As Ryan Moore’s tee shot on 17 loomed in the air, he held his follow-through while he watched the ball. It was struck well — perhaps a little too well as it flew over the green. He glanced over at his caddie and brother, Jason Moore, and shrugged nonchalantly.
Turned out Ryan’s ball hit the downslope behind the green, which caused it to shoot hard and fast down to the 18 tee box. His ball hit the cooler next to the 18 tee sign, preventing it from falling into the hazard. It took a bounce and hopped under the 18 tee sign by the famous wooden fence and dangerously close to the gully. (See picture below for reference.)
For those in the gallery who couldn’t see behind the green, confusion erupted among the spectators. What happened? Where did the ball go? Did it go in the hazard? Is he getting relief?
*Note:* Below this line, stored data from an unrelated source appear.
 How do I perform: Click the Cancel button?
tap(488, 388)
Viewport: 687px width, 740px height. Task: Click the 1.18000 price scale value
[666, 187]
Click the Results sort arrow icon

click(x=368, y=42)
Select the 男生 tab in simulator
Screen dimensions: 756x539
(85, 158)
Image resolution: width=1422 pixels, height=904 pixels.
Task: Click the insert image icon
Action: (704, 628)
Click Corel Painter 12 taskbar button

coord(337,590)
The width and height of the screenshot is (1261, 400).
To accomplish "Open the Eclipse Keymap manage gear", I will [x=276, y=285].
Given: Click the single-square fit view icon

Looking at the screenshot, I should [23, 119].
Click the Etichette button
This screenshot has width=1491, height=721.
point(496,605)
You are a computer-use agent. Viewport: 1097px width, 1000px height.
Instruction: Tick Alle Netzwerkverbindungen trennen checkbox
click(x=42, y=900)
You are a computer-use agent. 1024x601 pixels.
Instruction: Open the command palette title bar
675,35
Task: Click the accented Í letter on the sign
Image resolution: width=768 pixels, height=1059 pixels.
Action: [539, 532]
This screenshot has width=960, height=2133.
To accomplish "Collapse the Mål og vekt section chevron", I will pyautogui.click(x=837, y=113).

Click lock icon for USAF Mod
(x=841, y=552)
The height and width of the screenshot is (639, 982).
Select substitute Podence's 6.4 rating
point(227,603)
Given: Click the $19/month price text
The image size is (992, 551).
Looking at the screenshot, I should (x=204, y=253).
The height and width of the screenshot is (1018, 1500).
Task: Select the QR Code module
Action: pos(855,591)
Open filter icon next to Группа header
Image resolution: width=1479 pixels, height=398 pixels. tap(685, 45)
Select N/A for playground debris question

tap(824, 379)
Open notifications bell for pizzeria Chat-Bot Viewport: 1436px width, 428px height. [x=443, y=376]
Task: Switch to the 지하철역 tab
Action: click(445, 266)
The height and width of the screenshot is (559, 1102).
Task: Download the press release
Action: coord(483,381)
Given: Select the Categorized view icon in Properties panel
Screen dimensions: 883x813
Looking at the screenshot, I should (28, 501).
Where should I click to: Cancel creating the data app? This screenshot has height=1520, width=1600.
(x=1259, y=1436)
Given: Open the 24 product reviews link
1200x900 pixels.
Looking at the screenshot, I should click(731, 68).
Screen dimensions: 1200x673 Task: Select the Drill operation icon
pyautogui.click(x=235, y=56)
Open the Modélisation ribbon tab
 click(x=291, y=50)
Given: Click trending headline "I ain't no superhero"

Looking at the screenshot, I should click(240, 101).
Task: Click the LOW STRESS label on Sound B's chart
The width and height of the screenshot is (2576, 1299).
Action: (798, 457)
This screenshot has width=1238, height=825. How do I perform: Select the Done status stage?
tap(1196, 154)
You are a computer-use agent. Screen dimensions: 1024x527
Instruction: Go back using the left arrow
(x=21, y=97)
As it happened, the sign prevented Ryan from taking a swing. He even tried to see if he could hit it left-handed. After 15 minutes, a ruling was made and he was given a free drop in rough, just a few feet from the edge of the rocks. He pitched it over the green into the front bunker. From there, he hit a soft bunker shot (which isn’t easy from where he was) to about 10 feet below the hole, and then went on to make the putt.
The gallery roared as if it were a birdie. The guy to my left exclaimed, “What a bogey!” And the one on my right called out, “That was a fantastic bogey!”
After the round, Moore said via text message to me, “That was the best bogey I’ve ever made. I’m not normally happy with a bogey, but when a triple was the other option…”
Indeed, it was a pretty spectacular 4 (especially considering his playing partners, Alvaro Quiros and Michael Sim, also walked off 17 with 4s). And those words aren’t often uttered — which is just another testament to the tough conditions and the grind of Day 1 at the US Open.